La Enfermedad Incurable (The Incurable Disease) is a 1996 play by  Sebastian Mancilla Olivares, a Chilean playwright and actor. The play was written in 1993 and premiered three years later in Catamarca, Argentina. The play reopened in 2001 at the Teatro Urbano Girardi, once again under the direction of Olivares but featuring a new cast and crew. The play has garnered several honors, accolades, and awards.

Plot
The story centers on Juan, who has chronic epilepsy. His condition worsens steadily with age, but modern medicine lengthens his life expectancy.
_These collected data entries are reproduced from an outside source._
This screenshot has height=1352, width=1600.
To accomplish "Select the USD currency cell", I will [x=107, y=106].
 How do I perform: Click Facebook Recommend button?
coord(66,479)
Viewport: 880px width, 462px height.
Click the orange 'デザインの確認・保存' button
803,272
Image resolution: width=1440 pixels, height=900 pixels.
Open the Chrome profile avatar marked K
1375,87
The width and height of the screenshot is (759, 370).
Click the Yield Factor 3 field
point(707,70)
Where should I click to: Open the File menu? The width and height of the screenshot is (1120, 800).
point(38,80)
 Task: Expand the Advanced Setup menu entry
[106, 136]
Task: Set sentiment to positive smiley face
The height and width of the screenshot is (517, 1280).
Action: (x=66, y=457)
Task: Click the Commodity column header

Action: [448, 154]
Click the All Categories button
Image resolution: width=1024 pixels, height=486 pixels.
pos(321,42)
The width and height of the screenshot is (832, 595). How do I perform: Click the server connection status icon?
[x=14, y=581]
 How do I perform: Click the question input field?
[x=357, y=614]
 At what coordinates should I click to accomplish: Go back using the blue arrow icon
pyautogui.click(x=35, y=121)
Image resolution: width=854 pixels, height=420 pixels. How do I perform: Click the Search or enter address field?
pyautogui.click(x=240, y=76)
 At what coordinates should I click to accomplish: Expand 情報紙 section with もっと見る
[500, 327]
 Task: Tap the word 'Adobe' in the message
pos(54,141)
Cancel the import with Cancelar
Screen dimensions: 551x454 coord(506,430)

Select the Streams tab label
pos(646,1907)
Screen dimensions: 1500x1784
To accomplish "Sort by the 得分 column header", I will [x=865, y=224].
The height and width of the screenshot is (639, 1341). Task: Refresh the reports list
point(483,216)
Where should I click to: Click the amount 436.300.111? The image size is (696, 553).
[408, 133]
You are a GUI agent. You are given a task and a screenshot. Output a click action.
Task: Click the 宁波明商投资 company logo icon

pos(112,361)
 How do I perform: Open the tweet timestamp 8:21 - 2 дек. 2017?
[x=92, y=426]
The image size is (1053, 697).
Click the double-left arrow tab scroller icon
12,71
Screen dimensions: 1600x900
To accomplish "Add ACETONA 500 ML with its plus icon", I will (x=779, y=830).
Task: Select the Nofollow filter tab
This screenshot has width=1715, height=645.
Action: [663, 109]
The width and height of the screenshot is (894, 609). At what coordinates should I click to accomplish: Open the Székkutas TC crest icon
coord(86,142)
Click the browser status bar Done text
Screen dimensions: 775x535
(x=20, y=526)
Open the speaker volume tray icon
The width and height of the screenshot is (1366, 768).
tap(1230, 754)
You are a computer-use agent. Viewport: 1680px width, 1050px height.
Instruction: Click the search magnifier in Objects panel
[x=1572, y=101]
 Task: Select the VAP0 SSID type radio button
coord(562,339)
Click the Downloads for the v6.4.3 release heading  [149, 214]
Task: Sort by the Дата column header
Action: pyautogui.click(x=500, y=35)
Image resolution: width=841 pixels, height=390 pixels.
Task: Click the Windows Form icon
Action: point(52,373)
Over the years, doctors tell Juan's mother, Eleonora, that her son will most likely die by the age of eighteen. Knowing that he could die at any moment, Juan decides to live every day of his life to the fullest. During his travels, he meets Celina, a girl who sells vintage records at a store a few blocks away from his house. The pair strike up a friendship which then blossoms into love.

Original Cast
 Ismael Morandini – Juan Marchetti
 Lu Rodríguez – Celina Echague
 Juliana Reyes – Eleonora Aruzzi de Marchetti
 Az Martínez – Juan Marchetti (child)
 Pablo Marcolli – Uncle Agusto
 Macarena Figueroa – Aunt Marcia
 Micael Juárez – Doctor Terrille
 Javier Pérez
 Agustín Acosta
 Santiago Rivas

2001 Cast
 Agustín Figueroa – Juan Marchetti
 Micaela Linares – Celina Echague
 Cintia Díaz – Eleonora Aruzzi de Marchetti
 Santiago Acosta – Juan Marchetti (child)

Upcoming Remake
A remake of the story was considered in 2008, but with the death of Mancilla's mother at the time, the project was put on hold. It was once again revitalized in 2010, when Ismael Morandini would develop a remake in honor of Mancilla, who died from depression in 2009. Ultimately, Morandini was killed in a car accident on his way to Tucumán, Catamarca, Argentina and the project was once again in limbo.
In 2013, Az Martínez announced the project again, stating that the remake, to be titled "Angeles de Amor" (Angels of Love), is planned for release in late 2014.
Lu Rodríguez is also involved in development.

Trivia
 Az Martínez funded the 2001 version of the work. He was six years old when he originally played Juan Marchetti. 
 Lu Rodríguez could not avoid shedding tears during the play's ending.
 Ismael Morandini studied seizures and chronic migraines for six months to prepare for his role.
 Juliana Reyes could not hold back tears when she spoke ill of Juan, and said the role was draining to her. 
 The work was performed with the original cast in Salta, Tucumán, Mendoza and Ushuaia in Argentina.